> [WORK TO COMPLETE]: Could you retype each of the following lines exactly as they appear?

> [RECORDED INFORMATION]:
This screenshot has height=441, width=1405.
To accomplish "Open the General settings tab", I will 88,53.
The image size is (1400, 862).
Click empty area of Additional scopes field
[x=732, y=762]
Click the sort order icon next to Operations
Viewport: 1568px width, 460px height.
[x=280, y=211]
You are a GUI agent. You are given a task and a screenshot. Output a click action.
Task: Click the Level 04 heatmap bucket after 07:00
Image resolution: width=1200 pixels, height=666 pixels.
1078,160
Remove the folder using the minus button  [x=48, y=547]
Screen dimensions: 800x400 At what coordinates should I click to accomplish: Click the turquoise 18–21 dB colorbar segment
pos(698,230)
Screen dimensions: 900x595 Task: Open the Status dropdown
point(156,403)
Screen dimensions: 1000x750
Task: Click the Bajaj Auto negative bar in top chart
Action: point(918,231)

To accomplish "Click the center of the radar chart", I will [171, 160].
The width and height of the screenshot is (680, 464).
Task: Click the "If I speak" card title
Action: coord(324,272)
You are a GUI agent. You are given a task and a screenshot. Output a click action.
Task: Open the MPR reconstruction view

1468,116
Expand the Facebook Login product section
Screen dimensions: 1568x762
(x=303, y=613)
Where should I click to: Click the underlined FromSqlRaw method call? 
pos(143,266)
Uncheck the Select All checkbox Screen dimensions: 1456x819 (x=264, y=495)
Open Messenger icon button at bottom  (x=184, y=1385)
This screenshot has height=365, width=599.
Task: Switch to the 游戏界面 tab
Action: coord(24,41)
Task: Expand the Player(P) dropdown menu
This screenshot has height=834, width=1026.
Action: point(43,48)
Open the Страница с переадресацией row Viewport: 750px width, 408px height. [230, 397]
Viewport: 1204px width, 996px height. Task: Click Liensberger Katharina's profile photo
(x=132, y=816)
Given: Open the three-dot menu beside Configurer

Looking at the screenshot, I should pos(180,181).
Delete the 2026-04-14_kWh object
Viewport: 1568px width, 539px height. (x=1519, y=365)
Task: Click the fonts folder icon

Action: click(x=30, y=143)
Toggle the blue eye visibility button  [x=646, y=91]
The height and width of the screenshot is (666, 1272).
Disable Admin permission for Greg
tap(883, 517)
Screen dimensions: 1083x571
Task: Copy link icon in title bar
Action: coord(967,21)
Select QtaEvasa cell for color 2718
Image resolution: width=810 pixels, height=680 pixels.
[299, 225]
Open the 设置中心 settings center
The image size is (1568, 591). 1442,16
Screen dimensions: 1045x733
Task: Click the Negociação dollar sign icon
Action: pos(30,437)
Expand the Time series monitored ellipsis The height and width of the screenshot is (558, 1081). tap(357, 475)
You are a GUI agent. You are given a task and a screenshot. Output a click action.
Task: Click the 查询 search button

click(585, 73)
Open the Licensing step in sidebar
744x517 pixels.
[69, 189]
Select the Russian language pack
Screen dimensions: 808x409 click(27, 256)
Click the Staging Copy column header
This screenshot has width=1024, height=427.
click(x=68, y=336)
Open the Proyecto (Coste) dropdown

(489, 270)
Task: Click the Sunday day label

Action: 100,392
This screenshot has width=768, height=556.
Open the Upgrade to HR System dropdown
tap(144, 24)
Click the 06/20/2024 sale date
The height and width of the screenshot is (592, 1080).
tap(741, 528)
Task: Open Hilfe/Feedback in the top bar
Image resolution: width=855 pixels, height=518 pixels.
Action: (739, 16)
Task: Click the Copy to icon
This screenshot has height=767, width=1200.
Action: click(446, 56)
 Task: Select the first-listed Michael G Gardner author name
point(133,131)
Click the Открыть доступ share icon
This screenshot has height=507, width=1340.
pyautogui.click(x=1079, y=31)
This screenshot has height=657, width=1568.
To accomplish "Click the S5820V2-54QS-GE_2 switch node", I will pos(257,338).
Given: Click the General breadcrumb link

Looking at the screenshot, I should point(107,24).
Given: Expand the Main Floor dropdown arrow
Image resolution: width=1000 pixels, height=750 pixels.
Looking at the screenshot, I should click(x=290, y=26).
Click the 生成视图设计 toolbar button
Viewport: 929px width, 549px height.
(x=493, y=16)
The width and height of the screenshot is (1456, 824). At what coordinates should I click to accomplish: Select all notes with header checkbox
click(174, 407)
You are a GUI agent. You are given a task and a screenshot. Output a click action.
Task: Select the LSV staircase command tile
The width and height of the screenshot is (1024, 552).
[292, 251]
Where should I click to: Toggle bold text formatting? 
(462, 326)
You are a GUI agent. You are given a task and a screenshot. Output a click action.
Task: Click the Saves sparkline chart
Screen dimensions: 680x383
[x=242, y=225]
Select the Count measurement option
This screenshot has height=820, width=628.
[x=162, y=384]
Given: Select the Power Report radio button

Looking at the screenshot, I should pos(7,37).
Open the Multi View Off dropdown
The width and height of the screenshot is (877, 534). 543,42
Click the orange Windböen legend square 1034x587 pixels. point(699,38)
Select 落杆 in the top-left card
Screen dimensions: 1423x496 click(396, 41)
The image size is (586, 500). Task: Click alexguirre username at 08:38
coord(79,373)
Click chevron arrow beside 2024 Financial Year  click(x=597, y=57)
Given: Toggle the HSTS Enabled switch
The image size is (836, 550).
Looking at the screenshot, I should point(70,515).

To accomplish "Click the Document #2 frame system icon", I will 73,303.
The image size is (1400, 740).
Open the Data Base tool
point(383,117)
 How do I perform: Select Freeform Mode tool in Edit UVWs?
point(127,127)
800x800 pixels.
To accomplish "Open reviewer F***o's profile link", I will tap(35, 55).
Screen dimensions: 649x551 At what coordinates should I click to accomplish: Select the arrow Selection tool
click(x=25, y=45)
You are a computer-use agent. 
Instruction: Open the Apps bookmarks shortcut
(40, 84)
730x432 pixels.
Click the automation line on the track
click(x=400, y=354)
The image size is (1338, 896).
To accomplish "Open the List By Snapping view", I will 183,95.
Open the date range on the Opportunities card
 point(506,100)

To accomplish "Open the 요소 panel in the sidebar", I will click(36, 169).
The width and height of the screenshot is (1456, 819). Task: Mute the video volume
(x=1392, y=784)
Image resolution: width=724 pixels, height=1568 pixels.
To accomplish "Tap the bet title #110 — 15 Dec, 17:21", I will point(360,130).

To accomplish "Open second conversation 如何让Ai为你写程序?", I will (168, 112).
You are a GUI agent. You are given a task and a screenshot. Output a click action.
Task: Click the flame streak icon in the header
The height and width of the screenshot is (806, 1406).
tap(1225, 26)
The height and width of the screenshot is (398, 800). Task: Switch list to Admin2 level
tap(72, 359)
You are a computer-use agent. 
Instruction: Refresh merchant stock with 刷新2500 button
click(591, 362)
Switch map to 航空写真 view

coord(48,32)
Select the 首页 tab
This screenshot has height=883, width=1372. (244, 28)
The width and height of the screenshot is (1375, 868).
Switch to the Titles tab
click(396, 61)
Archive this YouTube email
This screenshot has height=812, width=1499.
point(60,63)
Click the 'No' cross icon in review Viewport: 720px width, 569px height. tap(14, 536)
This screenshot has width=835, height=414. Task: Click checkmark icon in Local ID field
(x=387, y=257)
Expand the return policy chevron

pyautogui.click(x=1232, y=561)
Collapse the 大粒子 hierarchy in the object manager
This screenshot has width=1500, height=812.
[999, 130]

> [RESULT BELOW]:
This screenshot has height=441, width=1405.
To accomplish "Open the General settings tab", I will 88,53.
The image size is (1400, 862).
Click empty area of Additional scopes field
[x=732, y=762]
Click the sort order icon next to Operations
Viewport: 1568px width, 460px height.
[x=280, y=211]
You are a GUI agent. You are given a task and a screenshot. Output a click action.
Task: Click the Level 04 heatmap bucket after 07:00
Image resolution: width=1200 pixels, height=666 pixels.
1078,160
Remove the folder using the minus button  [x=48, y=547]
Screen dimensions: 800x400 At what coordinates should I click to accomplish: Click the turquoise 18–21 dB colorbar segment
pos(698,230)
Screen dimensions: 900x595 Task: Open the Status dropdown
point(156,403)
Screen dimensions: 1000x750
Task: Click the Bajaj Auto negative bar in top chart
Action: point(918,231)

To accomplish "Click the center of the radar chart", I will [171, 160].
The width and height of the screenshot is (680, 464).
Task: Click the "If I speak" card title
Action: coord(324,272)
You are a GUI agent. You are given a task and a screenshot. Output a click action.
Task: Open the MPR reconstruction view

1468,116
Expand the Facebook Login product section
Screen dimensions: 1568x762
(x=303, y=613)
Where should I click to: Click the underlined FromSqlRaw method call? 
pos(143,266)
Uncheck the Select All checkbox Screen dimensions: 1456x819 (x=264, y=495)
Open Messenger icon button at bottom  (x=184, y=1385)
This screenshot has height=365, width=599.
Task: Switch to the 游戏界面 tab
Action: coord(24,41)
Task: Expand the Player(P) dropdown menu
This screenshot has height=834, width=1026.
Action: point(43,48)
Open the Страница с переадресацией row Viewport: 750px width, 408px height. [230, 397]
Viewport: 1204px width, 996px height. Task: Click Liensberger Katharina's profile photo
(x=132, y=816)
Given: Open the three-dot menu beside Configurer

Looking at the screenshot, I should pos(180,181).
Delete the 2026-04-14_kWh object
Viewport: 1568px width, 539px height. (x=1519, y=365)
Task: Click the fonts folder icon

Action: click(x=30, y=143)
Toggle the blue eye visibility button  [x=646, y=91]
The height and width of the screenshot is (666, 1272).
Disable Admin permission for Greg
tap(883, 517)
Screen dimensions: 1083x571
Task: Copy link icon in title bar
Action: coord(967,21)
Select QtaEvasa cell for color 2718
Image resolution: width=810 pixels, height=680 pixels.
[299, 225]
Open the 设置中心 settings center
The image size is (1568, 591). 1442,16
Screen dimensions: 1045x733
Task: Click the Negociação dollar sign icon
Action: pos(30,437)
Expand the Time series monitored ellipsis The height and width of the screenshot is (558, 1081). tap(357, 475)
You are a GUI agent. You are given a task and a screenshot. Output a click action.
Task: Click the 查询 search button

click(585, 73)
Open the Licensing step in sidebar
744x517 pixels.
[69, 189]
Select the Russian language pack
Screen dimensions: 808x409 click(27, 256)
Click the Staging Copy column header
This screenshot has width=1024, height=427.
click(x=68, y=336)
Open the Proyecto (Coste) dropdown

(489, 270)
Task: Click the Sunday day label

Action: 100,392
This screenshot has width=768, height=556.
Open the Upgrade to HR System dropdown
tap(144, 24)
Click the 06/20/2024 sale date
The height and width of the screenshot is (592, 1080).
tap(741, 528)
Task: Open Hilfe/Feedback in the top bar
Image resolution: width=855 pixels, height=518 pixels.
Action: (739, 16)
Task: Click the Copy to icon
This screenshot has height=767, width=1200.
Action: click(446, 56)
 Task: Select the first-listed Michael G Gardner author name
point(133,131)
Click the Открыть доступ share icon
This screenshot has height=507, width=1340.
pyautogui.click(x=1079, y=31)
This screenshot has height=657, width=1568.
To accomplish "Click the S5820V2-54QS-GE_2 switch node", I will pos(257,338).
Given: Click the General breadcrumb link

Looking at the screenshot, I should point(107,24).
Given: Expand the Main Floor dropdown arrow
Image resolution: width=1000 pixels, height=750 pixels.
Looking at the screenshot, I should click(x=290, y=26).
Click the 生成视图设计 toolbar button
Viewport: 929px width, 549px height.
(x=493, y=16)
The width and height of the screenshot is (1456, 824). At what coordinates should I click to accomplish: Select all notes with header checkbox
click(174, 407)
You are a GUI agent. You are given a task and a screenshot. Output a click action.
Task: Select the LSV staircase command tile
The width and height of the screenshot is (1024, 552).
[292, 251]
Where should I click to: Toggle bold text formatting? 
(462, 326)
You are a GUI agent. You are given a task and a screenshot. Output a click action.
Task: Click the Saves sparkline chart
Screen dimensions: 680x383
[x=242, y=225]
Select the Count measurement option
This screenshot has height=820, width=628.
[x=162, y=384]
Given: Select the Power Report radio button

Looking at the screenshot, I should pos(7,37).
Open the Multi View Off dropdown
The width and height of the screenshot is (877, 534). 543,42
Click the orange Windböen legend square 1034x587 pixels. point(699,38)
Select 落杆 in the top-left card
Screen dimensions: 1423x496 click(396, 41)
The image size is (586, 500). Task: Click alexguirre username at 08:38
coord(79,373)
Click chevron arrow beside 2024 Financial Year  click(x=597, y=57)
Given: Toggle the HSTS Enabled switch
The image size is (836, 550).
Looking at the screenshot, I should point(70,515).

To accomplish "Click the Document #2 frame system icon", I will 73,303.
The image size is (1400, 740).
Open the Data Base tool
point(383,117)
 How do I perform: Select Freeform Mode tool in Edit UVWs?
point(127,127)
800x800 pixels.
To accomplish "Open reviewer F***o's profile link", I will tap(35, 55).
Screen dimensions: 649x551 At what coordinates should I click to accomplish: Select the arrow Selection tool
click(x=25, y=45)
You are a computer-use agent. 
Instruction: Open the Apps bookmarks shortcut
(40, 84)
730x432 pixels.
Click the automation line on the track
click(x=400, y=354)
The image size is (1338, 896).
To accomplish "Open the List By Snapping view", I will 183,95.
Open the date range on the Opportunities card
 point(506,100)

To accomplish "Open the 요소 panel in the sidebar", I will click(36, 169).
The width and height of the screenshot is (1456, 819). Task: Mute the video volume
(x=1392, y=784)
Image resolution: width=724 pixels, height=1568 pixels.
To accomplish "Tap the bet title #110 — 15 Dec, 17:21", I will point(360,130).

To accomplish "Open second conversation 如何让Ai为你写程序?", I will (168, 112).
You are a GUI agent. You are given a task and a screenshot. Output a click action.
Task: Click the flame streak icon in the header
The height and width of the screenshot is (806, 1406).
tap(1225, 26)
The height and width of the screenshot is (398, 800). Task: Switch list to Admin2 level
tap(72, 359)
You are a computer-use agent. 
Instruction: Refresh merchant stock with 刷新2500 button
click(591, 362)
Switch map to 航空写真 view

coord(48,32)
Select the 首页 tab
This screenshot has height=883, width=1372. (244, 28)
The width and height of the screenshot is (1375, 868).
Switch to the Titles tab
click(396, 61)
Archive this YouTube email
This screenshot has height=812, width=1499.
point(60,63)
Click the 'No' cross icon in review Viewport: 720px width, 569px height. tap(14, 536)
This screenshot has width=835, height=414. Task: Click checkmark icon in Local ID field
(x=387, y=257)
Expand the return policy chevron

pyautogui.click(x=1232, y=561)
Collapse the 大粒子 hierarchy in the object manager
This screenshot has width=1500, height=812.
[999, 130]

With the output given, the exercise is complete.